俺は首を左右に振りながら高瀬の手を引き剥がす。そして多少演技くさい溜め息を見せつけながら哀れむような目を向ける。
「高瀬、前にもお前には言ったはずだ。知らないこと罪はだって」
「僕はその罪を背負ってでも自分に正直でありたい」
「おい、そのキモい流れで会話を進めるつもりなら今後お前を無視するぞ?」
「冗談だって、冗談。変化の無い不毛な会話に彩りを加えてやろうとしただけだよ」
「不毛だと思うならさっさと課題を終わらせようという気にな──」
「どぅおう!!?」
「ひゃひひひひ!」
不毛なやり取りをしていると謎の悲鳴と魔女みたいな笑い声がした。女子陣の方へ向く。そこには変な感じに身体を曲げるお嬢様と爆笑している佐原。
「佐原さん!そういうのビックリするから!」
「ふふっ、ごめんごめん」
抗議するお嬢様に佐原は軽い感じで謝った。
「いやー、つい脇腹を突いてやりたくなっちゃって」
どうやら寝てる奴が周りにやられることをされたらしい。楽しそうでなにより。
「周りを楽しくさせ、かつ泉堂さんも起こすとはさすが佐原さんです」
三坂が大袈裟に称賛する。……って、おい、こいつ。
「三坂お前何してんだ」
「何って、お疲れなご様子の泉堂さの課題を進めるという貢献ですが?」
マジで不思議そうな表情で言われる。なんでこいつ素でそういうこと出来んの?
「そういうことじゃなくてだ。お前が泉堂の課題をやってたら補習の意味が無いだろうが」
「だったら私は何のためにここにいるんですか!?」
「知らねえよ。他に友人がいないっていう諸事情しか知らん」
三坂が手にするシャーペンを奪いお嬢様に差し出す。
「ほら、ちゃんと自分でやれ」
「あ〜ぅ〜もういいじゃない。
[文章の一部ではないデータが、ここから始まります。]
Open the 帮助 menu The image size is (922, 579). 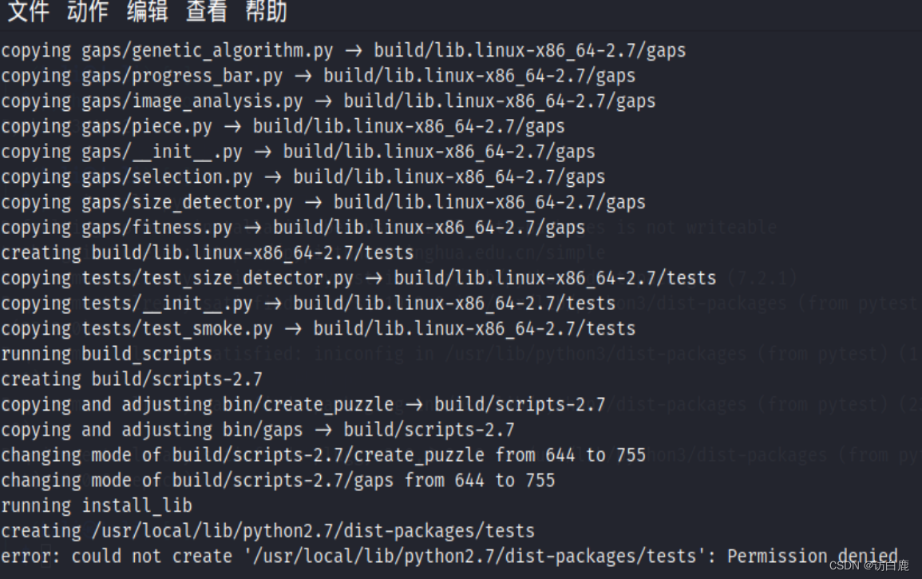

これやって何があるって言うの?」
「今日の補習が終わる」
「んな当たり前なこと聞いてねぇのよ。終わるって言っても午後もあるし。それもあと四日間も!」
「そんなのあっという間に過ぎるから」
俺の言葉に佐原が反応して立ち上がる。
「甘いよ木下君!」
なんでこうここには反論する奴が多いのか。素直に補習を続ける気はないのかと俺は呆れ溜め息をついた。
「なにが甘いんだ」
「高校生活は三年間しかないんだよ?さらに夏休みの日数はもっと少ないわけで、それを五日間の勉強に費やすなんてバカの所行っすよ!」
バカだからこんな補習を受けてんじゃないか?と言うべきか言わざるべきか迷いはしたがやめた。俺とて一学生だ。夏休みの貴重さを否定する気はない。
「けど、結局やんなきゃならないもんだ──」
「委員長として提案があります!」
佐原が再び挙手をする。
「補習なんてつまんないから今遊びたい!鬼ごっこをしよう!」
「佐原さんの提案に賛成です!」
三坂が小さな手を挙げる。
「じゃあ私もやりたい!」
遅ればせながらお嬢様も手を挙げる。
「流れ的に僕もやらないわけにはいかないよね」
悪ふざけか、高瀬も手を挙げやがった。
「ということで、わたくし佐原主催の鬼ごっこ大会を開催しまっす!」
俺はこめかみを押さえながらも止めようとしたんだ。
「お前ら、そんなことがまかり通ると思って──」
「鬼は手を挙げなかった木下君ね。スタート!」
ダダダッ、と全員が教室から走り去って行ってしまった。
残ったのは嵐が過ぎ去った後のような静けさ。プリントがヒラリと床に落ちていった。
床のプリントを拾い上げ、しばらくそれを見詰めていた。俺の口から発せられた次の言葉は誰もが予想できるものであると思う。
「………………マジか?」
それから一時間もしない内に全員(俺を含む)が生活指導室送りになったのは言うまでもない。